In my thirties, I finally took a correspondence course and passed a General Certificate of Education (G.C.E) Ordinary level in English language. G.C.E was the post 16 exam that was only for Grammar school children and those youngsters that just missed passing for Grammar school. It was difficult, and tiring, trying to fit in the study with work and caring for my home and relationship but I was so proud of myself when I passed. Over the next two years, I took four more correspondence courses ending up with four more certificates. Including several at G.C.E Advanced level, this is the examination that usually young people take at aged 18 to prepare them for university. I had gone as far as I could by correspondence course, and The Open University was not an option for me because of my family responsibilities at that time.
I really missed the intellectual stimulus of study, writing essays and the idea of working towards something. One day I saw an advertisement in the newspaper, for an open day for mature students wanting to study part time at a local University. I went along and was fascinated, I found out about the courses I was interested in and took an application form, which I completed, posted and forgot about. One day a letter arrived which asked me to come for interview at the university, I was so surprised.
When I walked into the interview room, the interviewer said, “I really do not know why we are interviewing you, since your educational qualifications alone more than qualify you for entry onto the course, and your place will be here in September”.

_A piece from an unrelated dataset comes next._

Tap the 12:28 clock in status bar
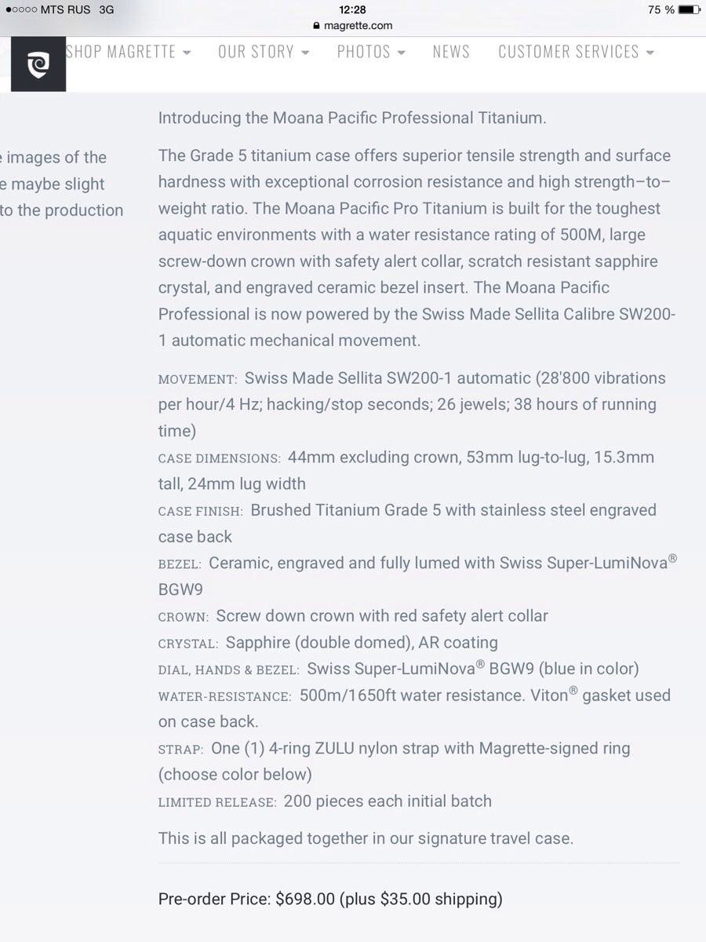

I paid my own fees, and books for my course were rather expensive so my education had a cost in money, as well as time. I studied at University for between 4 and 12 hours a week, but also spent more time in study at home, public libraries and elsewhere. The course took me six years, a long time, but was well worth it.
I really enjoyed my time at university, and learnt much that was not even on the syllabus, but my proudest moment was when I, capped and gowned, twenty-five years late, with my husband and Mother in the audience received my bachelor’s degree, with honors, from the chancellor of the University. My husband framed my degree certificate, and it now hangs on our bedroom wall. It and my computer are the things that I would take out of the house, if there were a fire. The whole experience of educating myself, and my experience of university gave me a confidence that I did not have before.
So if that missing degree haunts your life then go for it, there are ways that you can do it and fit it into your life and responsibilities. It is better to try than to spend the rest of your life wishing that you had.